Marcel Mérieux se destine à la chimie. Il entre à l'Ecole de Chimie industrielle de Lyon fondée par Jules Raulin (1836-1896)Sa thèse a pour sujet les colorants. C'est la formation de ce jeune chimiste qui intéresse Pasteur lorsque celui-ci invite Marcel Mérieux à préparer à Paris le cours de Microbie d'Emile Roux (1853-1933).

De ses années auprès de Pasteur, il en retient un grand principe : ne pas isoler la science vétérinaire de la médecine humaine. Associé au vétérinaire Henri Carré dès la création de son laboratoire au sein de la Société chimique des Usines du Rhône en 1895, Marcel Mérieux obtient le sérum antistreptococcique, nécessaire à la lutte contre la fièvre perpuérale, en saignant les chevaux.

En 1897, les deux associés quittent la Société chimique des Usines du Rhône et fondent l'Institut biologique Mérieux. C'est là que sont mis au point le dépistage de la diphtérie et de la fièvre typhoïde, la production de la tuberculine de Koch et les premiers cours de bactériologie dispensés dans le laboratoire même.

En 1907, Marcel Mérieux installe ses chevaux à Caluire, afin de perfectionner la sérothérapie grâce de nouvelles formes d'application locales. Fournisseur direct des vétérinaires, le jeune Institut Mérieux privilégie quatre cibles : la tuberculose, la diphtérie, le tétanos et les streptocoques.

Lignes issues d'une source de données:
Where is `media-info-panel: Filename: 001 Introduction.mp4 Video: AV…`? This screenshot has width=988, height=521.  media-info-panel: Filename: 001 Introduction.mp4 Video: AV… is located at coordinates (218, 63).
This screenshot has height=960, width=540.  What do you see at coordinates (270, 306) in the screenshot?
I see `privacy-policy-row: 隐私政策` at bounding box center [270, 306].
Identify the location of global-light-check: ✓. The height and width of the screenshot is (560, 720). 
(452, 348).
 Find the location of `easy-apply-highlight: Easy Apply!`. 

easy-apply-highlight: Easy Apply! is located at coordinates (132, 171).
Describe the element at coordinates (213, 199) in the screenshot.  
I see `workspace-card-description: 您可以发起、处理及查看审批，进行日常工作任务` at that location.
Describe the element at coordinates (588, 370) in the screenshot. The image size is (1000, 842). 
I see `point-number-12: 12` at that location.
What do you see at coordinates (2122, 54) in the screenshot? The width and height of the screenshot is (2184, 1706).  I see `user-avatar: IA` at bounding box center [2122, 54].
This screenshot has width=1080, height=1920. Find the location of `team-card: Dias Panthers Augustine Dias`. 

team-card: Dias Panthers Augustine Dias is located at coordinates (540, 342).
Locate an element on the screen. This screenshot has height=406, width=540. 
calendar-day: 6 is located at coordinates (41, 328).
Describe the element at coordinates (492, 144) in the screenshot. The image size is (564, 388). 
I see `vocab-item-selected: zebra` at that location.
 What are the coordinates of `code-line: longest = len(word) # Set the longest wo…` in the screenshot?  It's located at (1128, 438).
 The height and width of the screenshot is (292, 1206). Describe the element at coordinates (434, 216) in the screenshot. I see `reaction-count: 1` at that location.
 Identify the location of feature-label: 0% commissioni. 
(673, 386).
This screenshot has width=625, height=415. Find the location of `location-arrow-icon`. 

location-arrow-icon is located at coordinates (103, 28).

Consigne de travail:
Recopiez mot pour mot le passage sur Marcel Mérieux, en commençant par « En 1897, les » et en poursuivant jusqu'à « le laboratoire même. ».

Résultat de la tâche:
En 1897, les deux associés quittent la Société chimique des Usines du Rhône et fondent l'Institut biologique Mérieux. C'est là que sont mis au point le dépistage de la diphtérie et de la fièvre typhoïde, la production de la tuberculine de Koch et les premiers cours de bactériologie dispensés dans le laboratoire même.